→ TASK ITEM
Repeat exactly the lines of the material below that run from the "Screen dimensions: 701x394" line to the "You are a GUI" line, including both, and do not carry over any pictures.

── MATERIAL SUPPLIED ──

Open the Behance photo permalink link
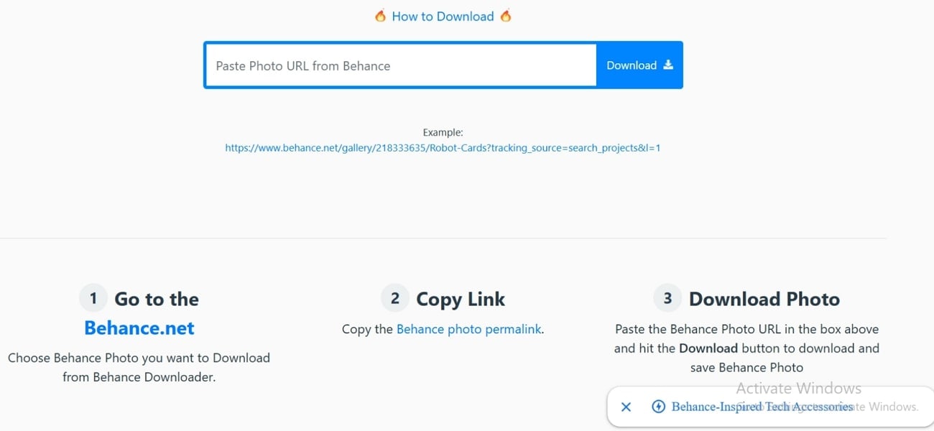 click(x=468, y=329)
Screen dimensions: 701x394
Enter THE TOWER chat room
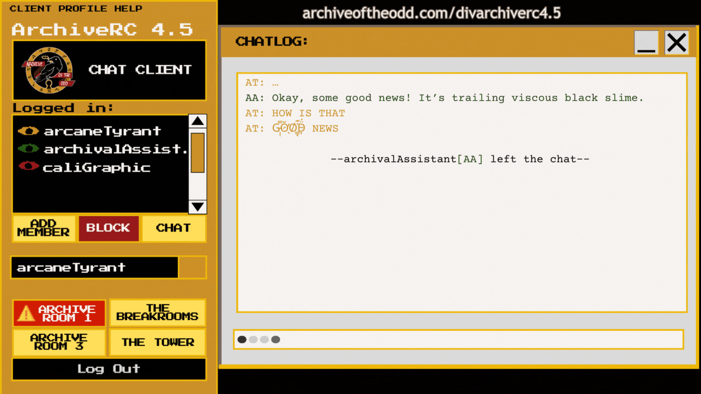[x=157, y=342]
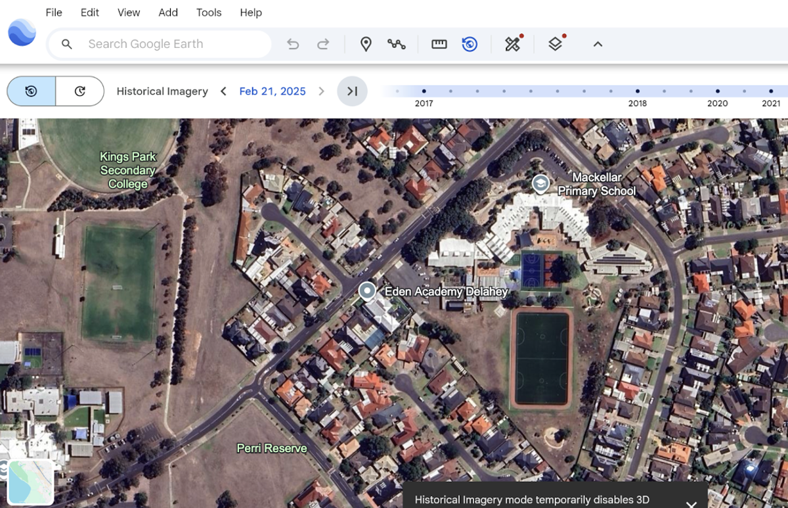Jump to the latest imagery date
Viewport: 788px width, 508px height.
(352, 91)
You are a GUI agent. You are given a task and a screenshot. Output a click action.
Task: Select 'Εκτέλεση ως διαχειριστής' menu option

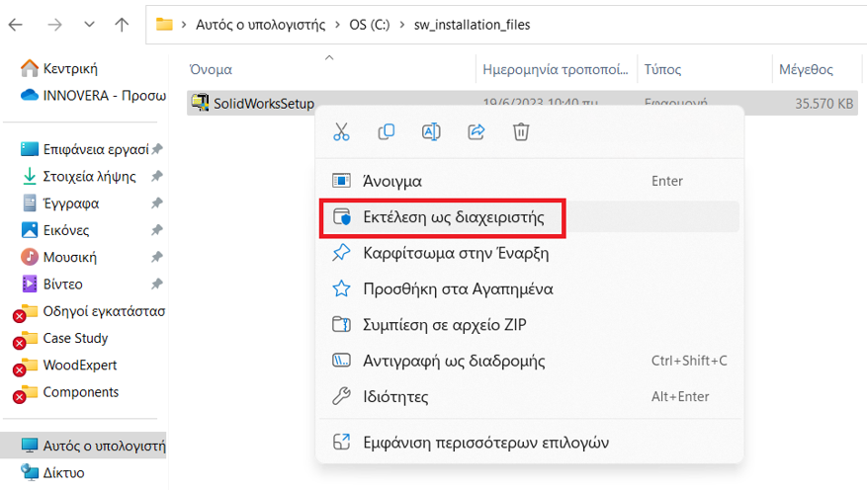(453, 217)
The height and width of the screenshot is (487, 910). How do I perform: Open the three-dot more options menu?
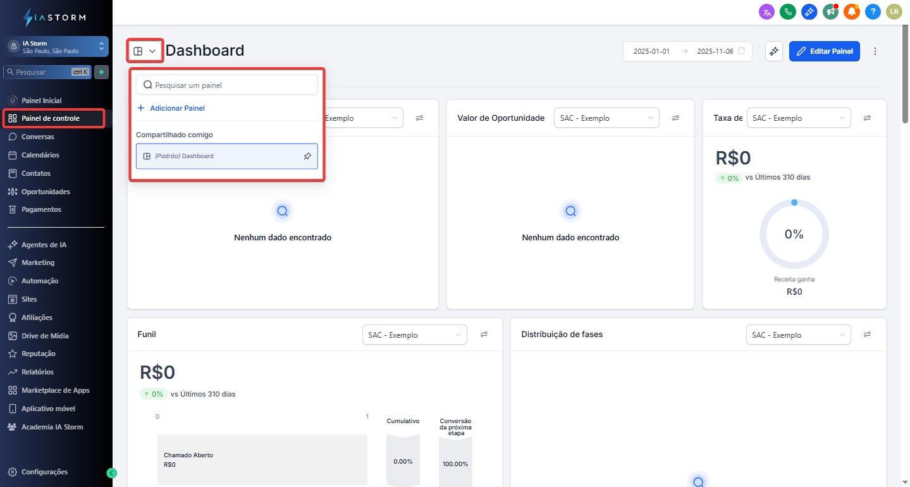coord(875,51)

───
── MATERIAL SUPPLIED ──

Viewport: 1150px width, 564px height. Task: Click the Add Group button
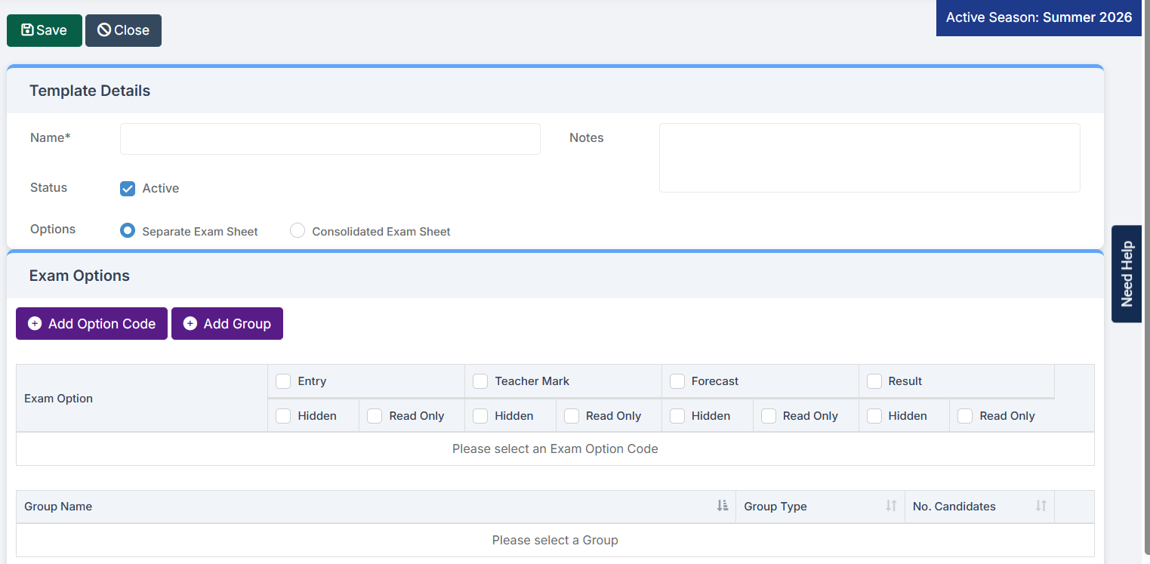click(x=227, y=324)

───

→ OUTPUT OF THE EXERCISE
Screen dimensions: 701x394
Enter THE TOWER chat room
[x=157, y=342]
Jump to the latest imagery date
Viewport: 788px width, 508px height.
(352, 91)
You are a GUI agent. You are given a task and a screenshot. Output a click action.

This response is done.